Question: This is a simulation of code demonstrating students getting in line (queue) and getting a book at the book store (from a stack). You will
This is a simulation of code demonstrating students getting in line (queue) and getting a book at the book store (from a stack).
You will create a simple Student class and a simple Book class. Next, you will build sorted lists of 10 unique Students and 10 unique Books. You will then iterate through each sorted list and add Students to a queue (enqueue), which simulates a line at a Bookstore, and you will add Books (push) to a Stack, simulating a stack of books. Using a Queue and a Stack, you will demonstrate students getting in line and taking a book off of the stack.
The first student in line will be helped (dequeued) and will be given the top book in the stack (Pop). This book elicitation is simulated by setting the Book property of Student. After that first student gets a book, we move to the next student in line - the next student will get his/her book like the first student, did, and get out of the line. This continues until all 10 students and all 10 books are processed (each student gets Book property set).
Detailed instructions:
1) Create a class Book with public properties of Title and Number. You only need to implement properties and a default constructor. No methods are required but feel free to add any which may help.
2) Create a class Student with public properties of Title, Number, and Book. You only need to implement properties and a default constructor. No methods are required but feel free to add any which may help.

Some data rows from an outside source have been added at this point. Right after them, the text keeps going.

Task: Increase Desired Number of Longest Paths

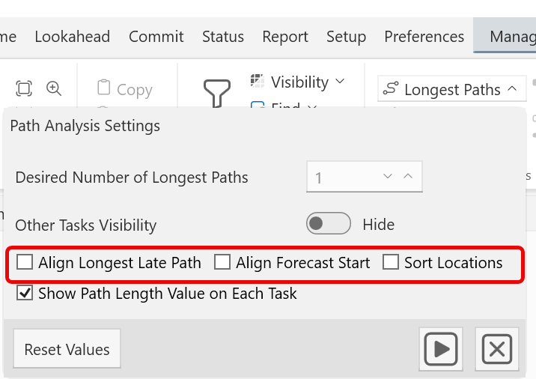Action: click(408, 177)
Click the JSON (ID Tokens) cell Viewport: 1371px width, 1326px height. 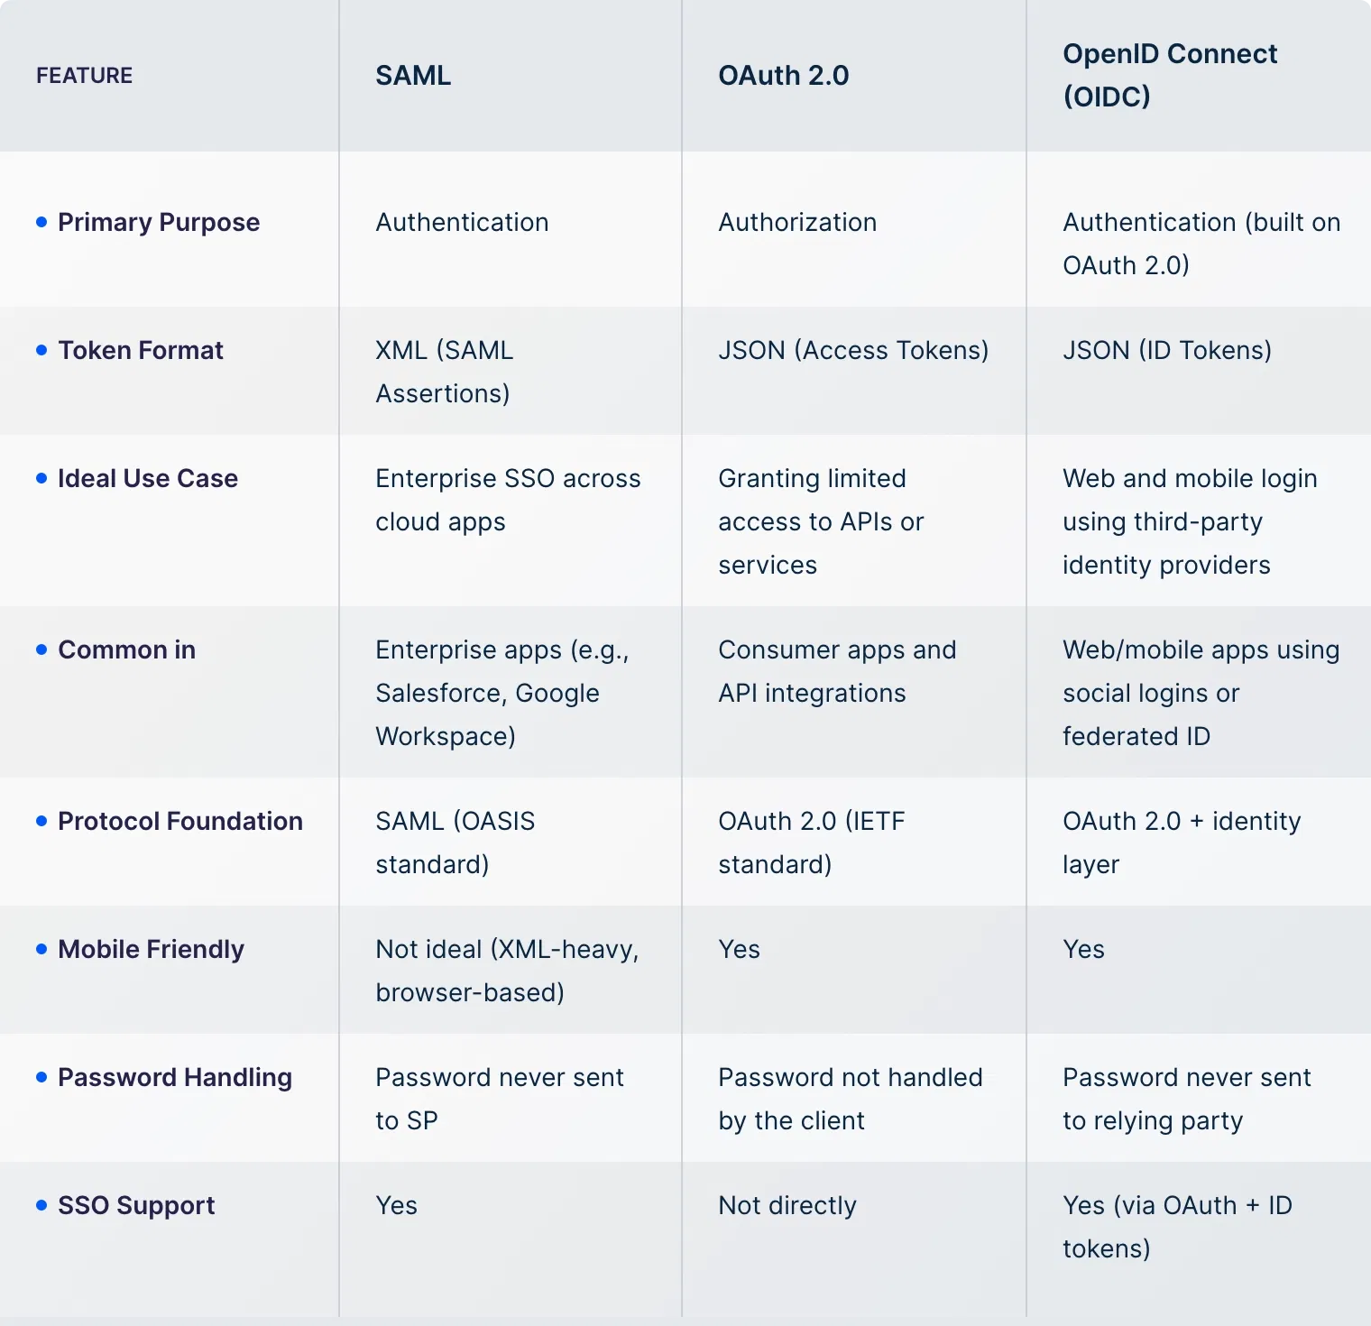1166,350
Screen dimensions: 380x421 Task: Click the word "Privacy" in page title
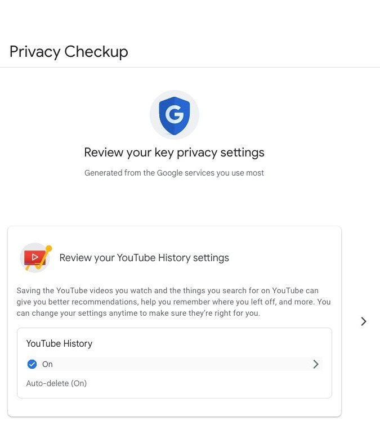34,52
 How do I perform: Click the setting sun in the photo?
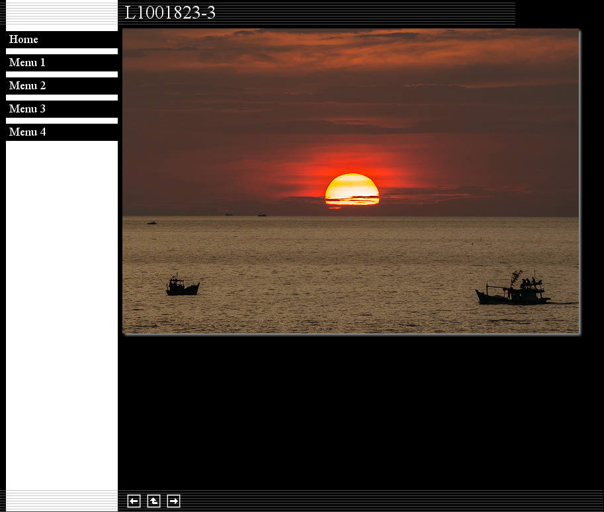pyautogui.click(x=352, y=190)
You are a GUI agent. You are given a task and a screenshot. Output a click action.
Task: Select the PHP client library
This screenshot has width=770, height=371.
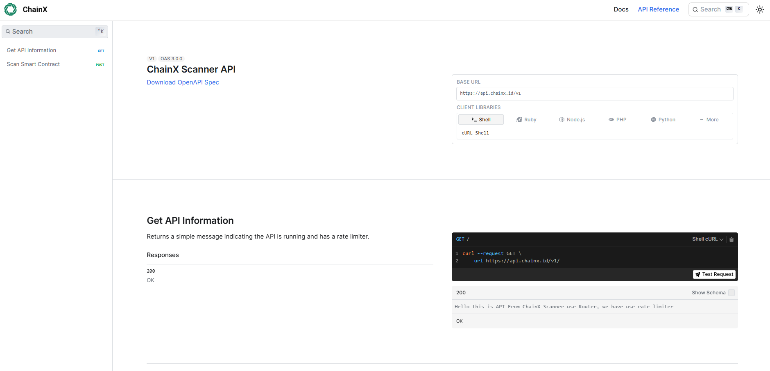617,120
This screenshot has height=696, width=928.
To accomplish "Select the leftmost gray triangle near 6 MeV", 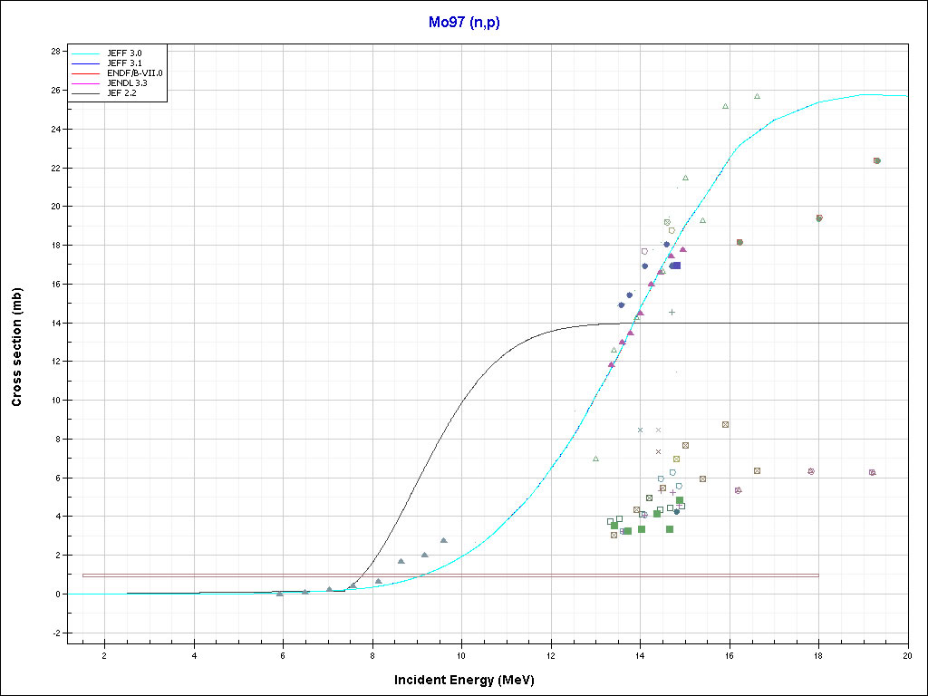I will tap(279, 594).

3) Create 10 instances of student with unique LastName property set. Add them to a sorted list with the LastName property being the key and the value being the entire Student object. HINT: the type would be SortedList
4) Create 10 instances of Book with unique (int) Number for each book. Add them to a sorted list with the Number being the the key and the value being the Book object. HINT: the type would be SortedList
5) Iterate through each Student in the SortedList and add them to a Queue. Iterate another way of saying "use a loop."
6) Iterate through each Book and add them to a Stack.
7) Now iterate through the student queue using a loop. Dequeue each student. Use the student instance returned by Dequeue and set the Book property of the dequeued student to the Book that is on the top of the stack, using the Stack's Pop method.
8) Using Console.WriteLine(), show each Student's First name, last name, book number, and book title. End the program by adding Console.ReadKey() to the end.
You do not have use Console.ReadLine to collect user input from the Console. Don't add functionality that isn't specifically required above, it will not earn you any extra points.
Set properties in code using loops and string modifications to make things unique. This is a time saver for you. You do not have to implement any methods/behaviors in your Student and Book classes, unless you want to. Your Student and Book classes just need properties and a default constructor.